Open Standards
IoT products exist to connect with products from other manufacturers. To interoperate, those products have to agree on how they communicate. Today this almost always done using open standards like MQTT, BLE, HTTP, TLS, etc. They need to share data in common formats, like JSON.
IoT software is usually locked to one manufacturer's silicon because all the APIs are provided by the manufacturer. That means switching to another microcontroller can mean a near total software re-write. Over time, this prevents companies from adopting the best silicon available for their products - resulting in higher costs, lower performance and a competitive disadvantage.
Moddable is changing the game by creating an open standard API for embedded software. This API specification is called ECMA-419 (ECMAScript embedded systems API specification) and it consists of a set of vendor-neutral JavaScript APIs specifically designed to make IoT software portable.

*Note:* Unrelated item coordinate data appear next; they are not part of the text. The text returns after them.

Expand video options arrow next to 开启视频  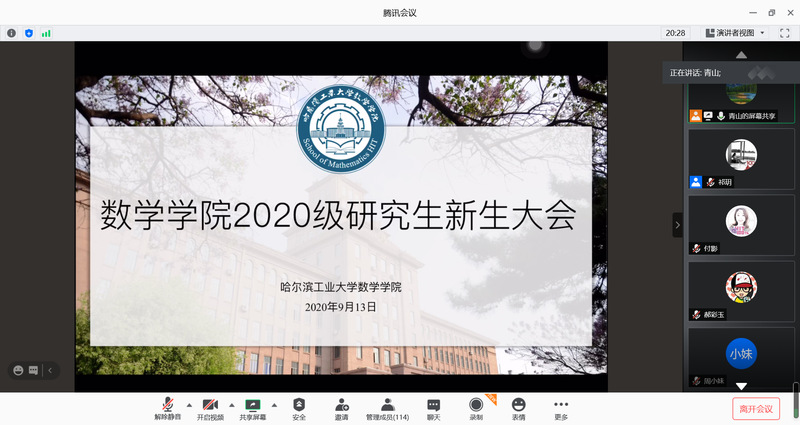click(232, 405)
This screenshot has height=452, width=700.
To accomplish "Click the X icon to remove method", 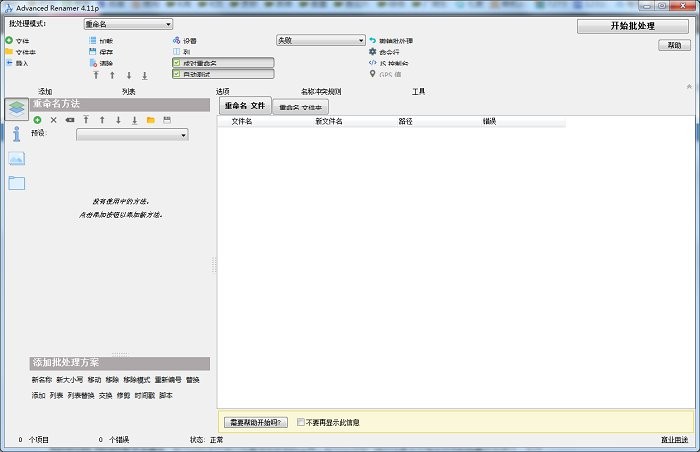I will point(53,120).
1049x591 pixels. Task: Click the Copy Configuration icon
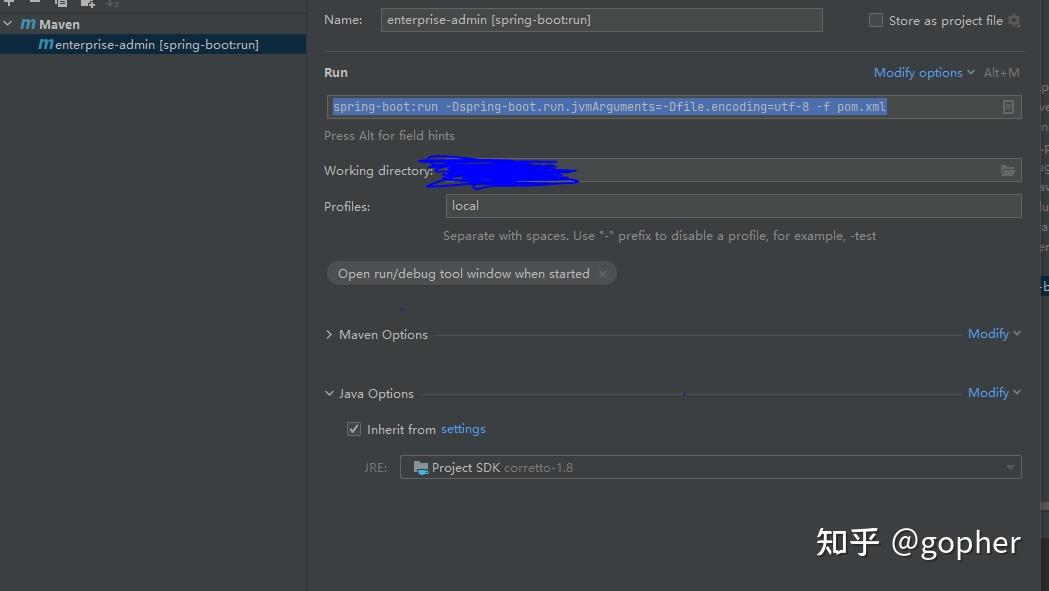(x=60, y=4)
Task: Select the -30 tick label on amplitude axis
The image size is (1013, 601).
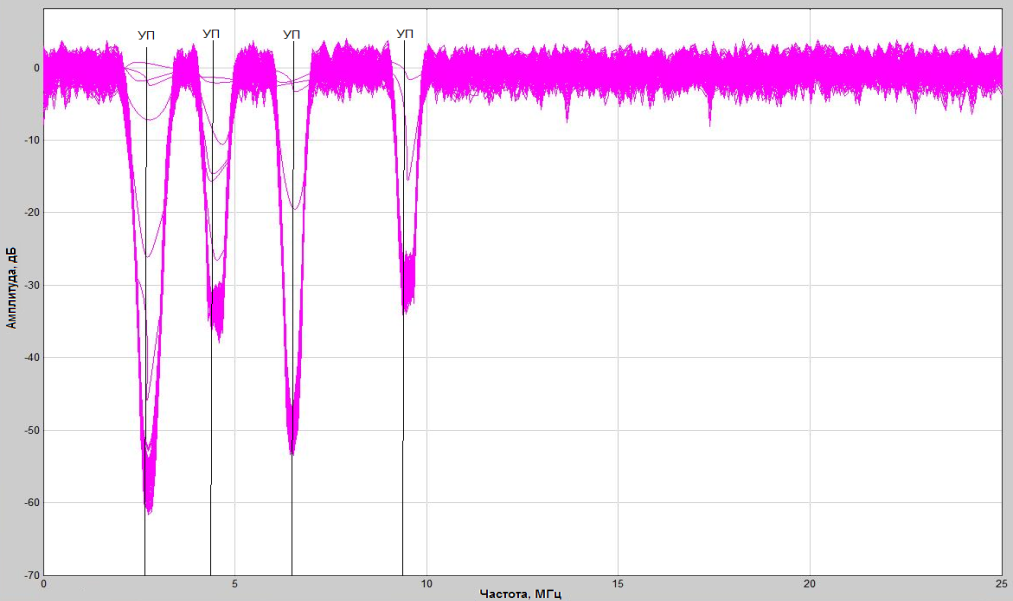Action: click(x=30, y=285)
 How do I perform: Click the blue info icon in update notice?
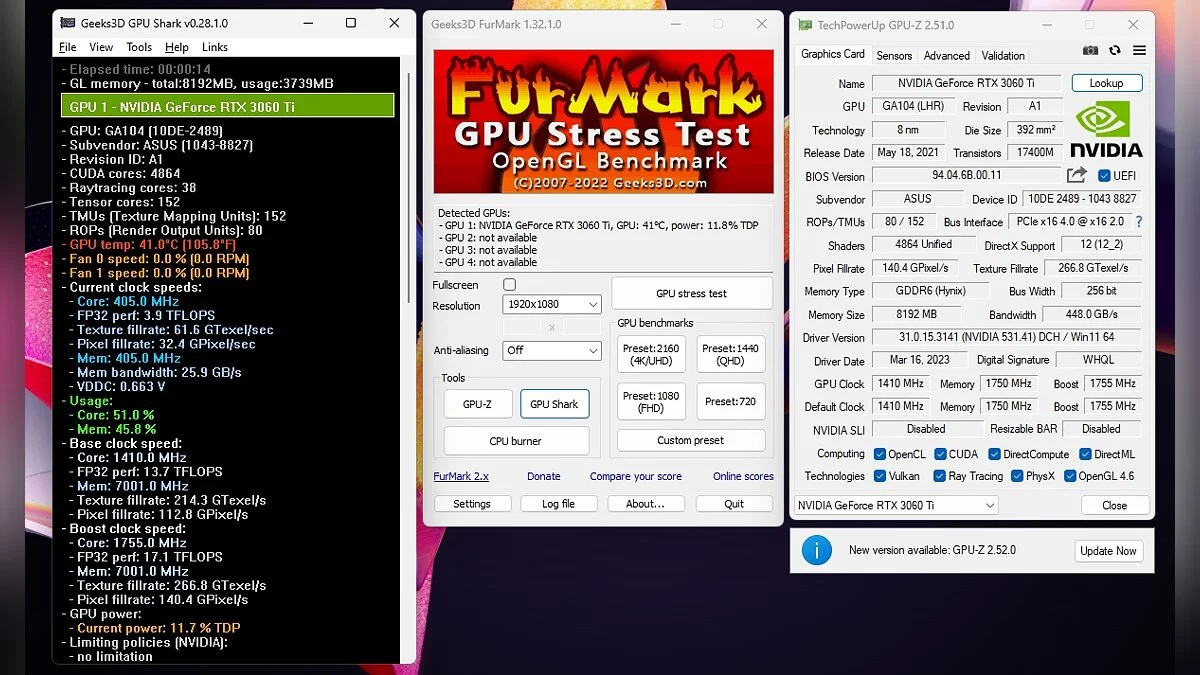(x=817, y=550)
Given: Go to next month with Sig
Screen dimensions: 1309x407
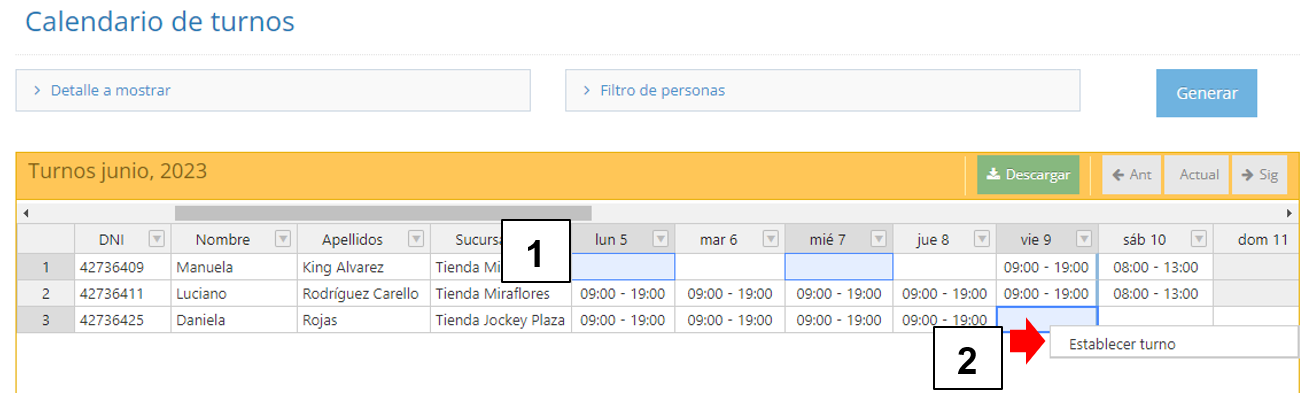Looking at the screenshot, I should coord(1259,175).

IoT products, ranging from light bulbs to ovens, are installed in homes and typically remain there for many years. As a result, manufacturers need to ensure that their products can still receive software updates even a decade after they were installed. Open standards can guarantee this level of stability, something that vendor-specific APIs cannot. The JavaScript language itself is an open standard that has provided backwards compatibility for the web for over two decades, offering the type of longevity that manufacturers need for their IoT products. This has been made possible through a commitment to compatibility that is not controlled by a single manufacturer but rather by open standards.